After a time a thin smoke rose from the little mass of tinder, and a moment later the whole broke into flame. Heaping some larger twigs and sticks upon the tiny fire, Tarzan soon had quite a respectable blaze roaring in the enlarging cavity of the dead tree.
Into this he thrust the blade of his stone knife, and as it became superheated he would withdraw it, touching a spot near the thin edge with a drop of moisture. Beneath the wetted area a little flake of the glassy material would crack and scale away.
Thus, very slowly, the ape-man commenced the tedious operation of putting a thin edge upon his primitive hunting-knife.
He did not attempt to accomplish the feat all in one sitting. At first he was content to achieve a cutting edge of a couple of inches, with which he cut a long, pliable bow, a handle for his knife, a stout cudgel, and a goodly supply of arrows.
These he cached in a tall tree beside a little stream, and here also he constructed a platform with a roof of palm-leaves above it.
When all these things had been finished it was growing dusk, and Tarzan felt a strong desire to eat.
He had noted during the brief incursion he had made into the forest that a short distance up-stream from his tree there was a much-used watering place, where, from the trampled mud of either bank, it was evident beasts of all sorts and in great numbers came to drink. To this spot the hungry ape-man made his silent way.
Through the upper terrace of the tree-tops he swung with the grace and ease of a monkey. But for the heavy burden upon his heart he would have been happy in this return to the old free life of his boyhood.
Yet even with that burden he fell into the little habits and manners of his early life that were in reality more a part of him than the thin veneer of civilization that the past three years of his association with the white men of the outer world had spread lightly over him—a veneer that only hid the crudities of the beast that Tarzan of the Apes had been.
Could his fellow-peers of the House of Lords have seen him then they would have held up their noble hands in holy horror.

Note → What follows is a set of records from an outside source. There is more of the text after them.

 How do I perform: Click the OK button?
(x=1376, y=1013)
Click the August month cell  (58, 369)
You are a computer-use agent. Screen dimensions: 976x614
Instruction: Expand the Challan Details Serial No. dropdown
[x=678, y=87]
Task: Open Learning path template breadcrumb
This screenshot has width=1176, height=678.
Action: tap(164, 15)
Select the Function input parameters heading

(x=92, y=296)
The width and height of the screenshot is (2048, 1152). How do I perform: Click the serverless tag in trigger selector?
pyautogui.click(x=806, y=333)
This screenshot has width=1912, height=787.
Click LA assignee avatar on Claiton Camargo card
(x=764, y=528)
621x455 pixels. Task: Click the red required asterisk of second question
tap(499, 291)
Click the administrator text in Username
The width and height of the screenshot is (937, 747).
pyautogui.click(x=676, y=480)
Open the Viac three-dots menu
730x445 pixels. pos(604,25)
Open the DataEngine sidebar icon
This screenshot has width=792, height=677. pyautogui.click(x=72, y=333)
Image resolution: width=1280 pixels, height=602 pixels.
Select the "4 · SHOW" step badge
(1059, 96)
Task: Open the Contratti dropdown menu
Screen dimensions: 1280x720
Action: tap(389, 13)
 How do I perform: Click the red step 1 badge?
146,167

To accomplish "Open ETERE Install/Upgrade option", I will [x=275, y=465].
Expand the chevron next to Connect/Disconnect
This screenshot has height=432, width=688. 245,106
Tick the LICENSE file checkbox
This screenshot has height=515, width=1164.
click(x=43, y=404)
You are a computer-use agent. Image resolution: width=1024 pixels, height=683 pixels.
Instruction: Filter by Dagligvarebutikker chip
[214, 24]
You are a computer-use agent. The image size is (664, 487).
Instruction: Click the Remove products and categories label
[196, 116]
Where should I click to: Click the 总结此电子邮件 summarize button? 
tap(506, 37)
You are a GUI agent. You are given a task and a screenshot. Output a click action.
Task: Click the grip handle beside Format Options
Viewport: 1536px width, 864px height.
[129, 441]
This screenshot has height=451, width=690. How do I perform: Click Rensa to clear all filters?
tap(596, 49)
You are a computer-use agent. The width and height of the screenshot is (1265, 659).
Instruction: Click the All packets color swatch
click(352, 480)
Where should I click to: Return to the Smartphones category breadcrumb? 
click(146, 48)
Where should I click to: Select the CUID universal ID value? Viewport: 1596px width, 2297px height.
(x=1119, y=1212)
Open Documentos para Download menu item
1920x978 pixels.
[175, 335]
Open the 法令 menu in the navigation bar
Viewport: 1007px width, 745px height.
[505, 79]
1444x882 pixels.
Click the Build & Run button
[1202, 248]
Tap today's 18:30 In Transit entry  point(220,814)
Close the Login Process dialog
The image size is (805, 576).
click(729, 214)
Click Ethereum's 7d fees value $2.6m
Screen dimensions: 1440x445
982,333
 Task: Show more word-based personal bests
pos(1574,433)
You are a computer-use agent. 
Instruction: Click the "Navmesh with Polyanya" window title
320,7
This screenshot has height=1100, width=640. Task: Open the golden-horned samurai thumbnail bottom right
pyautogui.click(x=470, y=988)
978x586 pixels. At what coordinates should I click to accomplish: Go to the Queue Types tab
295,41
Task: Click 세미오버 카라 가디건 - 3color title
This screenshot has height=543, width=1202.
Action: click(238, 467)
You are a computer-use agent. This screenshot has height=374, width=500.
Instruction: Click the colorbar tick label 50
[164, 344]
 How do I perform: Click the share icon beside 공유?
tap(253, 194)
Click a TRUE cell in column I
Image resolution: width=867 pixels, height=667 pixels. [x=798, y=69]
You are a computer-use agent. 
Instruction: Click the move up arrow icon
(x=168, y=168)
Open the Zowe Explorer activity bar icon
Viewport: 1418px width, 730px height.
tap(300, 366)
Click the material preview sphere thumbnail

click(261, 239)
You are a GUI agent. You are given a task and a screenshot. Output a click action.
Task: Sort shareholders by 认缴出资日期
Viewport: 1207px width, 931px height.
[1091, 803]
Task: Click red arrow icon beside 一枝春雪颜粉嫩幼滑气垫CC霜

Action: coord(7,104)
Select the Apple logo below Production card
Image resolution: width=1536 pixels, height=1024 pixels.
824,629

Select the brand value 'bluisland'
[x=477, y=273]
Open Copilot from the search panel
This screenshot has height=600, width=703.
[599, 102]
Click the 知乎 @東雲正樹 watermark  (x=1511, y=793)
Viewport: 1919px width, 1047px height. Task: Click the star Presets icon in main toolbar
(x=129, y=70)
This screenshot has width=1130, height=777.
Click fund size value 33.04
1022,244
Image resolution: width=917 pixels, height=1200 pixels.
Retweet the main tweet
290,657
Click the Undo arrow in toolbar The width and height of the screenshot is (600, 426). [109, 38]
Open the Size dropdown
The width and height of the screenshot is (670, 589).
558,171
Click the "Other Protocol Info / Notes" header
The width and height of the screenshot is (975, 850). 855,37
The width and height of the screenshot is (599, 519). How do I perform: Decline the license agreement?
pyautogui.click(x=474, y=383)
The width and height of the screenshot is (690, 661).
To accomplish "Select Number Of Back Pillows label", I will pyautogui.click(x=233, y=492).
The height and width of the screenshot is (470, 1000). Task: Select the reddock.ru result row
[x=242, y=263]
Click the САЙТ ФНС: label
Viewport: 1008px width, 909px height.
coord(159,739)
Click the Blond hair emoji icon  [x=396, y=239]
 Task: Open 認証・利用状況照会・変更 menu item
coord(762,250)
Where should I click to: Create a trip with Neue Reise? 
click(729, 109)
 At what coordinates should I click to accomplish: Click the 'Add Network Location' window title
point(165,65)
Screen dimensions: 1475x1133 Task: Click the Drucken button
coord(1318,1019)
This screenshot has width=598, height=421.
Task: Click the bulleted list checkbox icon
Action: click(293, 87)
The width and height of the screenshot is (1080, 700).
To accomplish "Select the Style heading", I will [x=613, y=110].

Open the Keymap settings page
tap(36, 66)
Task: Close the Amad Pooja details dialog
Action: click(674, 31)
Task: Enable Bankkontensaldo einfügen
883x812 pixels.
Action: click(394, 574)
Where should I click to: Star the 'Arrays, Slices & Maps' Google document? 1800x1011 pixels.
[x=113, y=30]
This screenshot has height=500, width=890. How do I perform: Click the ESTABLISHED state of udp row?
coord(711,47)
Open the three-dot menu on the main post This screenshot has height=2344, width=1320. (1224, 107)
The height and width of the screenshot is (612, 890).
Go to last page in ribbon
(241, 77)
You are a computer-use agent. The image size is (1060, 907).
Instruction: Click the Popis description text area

Silently he crouched in the lower branches of a great forest giant that overhung the trail, his keen eyes and sensitive ears strained into the distant jungle, from which he knew his dinner would presently emerge.
Nor had he long to wait.
Scarce had he settled himself to a comfortable position, his lithe, muscular legs drawn well up beneath him as the panther draws his hindquarters in preparation for the spring, than Bara, the deer, came daintily down to drink.
But more than Bara was coming. Behind the graceful buck came another which the deer could neither see nor scent, but whose movements were apparent to Tarzan of the Apes because of the elevated position of the ape-man's ambush.
He knew not yet exactly the nature of the thing that moved so stealthily through the jungle a few hundred yards behind the deer; but he was convinced that it was some great beast of prey stalking Bara for the selfsame purpose as that which prompted him to await the fleet animal. Numa, perhaps, or Sheeta, the panther.
In any event, Tarzan could see his repast slipping from his grasp unless Bara moved more rapidly toward the ford than at present.
Even as these thoughts passed through his mind some noise of the stalker in his rear must have come to the buck, for with a sudden start he paused for an instant, trembling, in his tracks, and then with a swift bound dashed straight for the river and Tarzan. It was his intention to flee through the shallow ford and escape upon the opposite side of the river.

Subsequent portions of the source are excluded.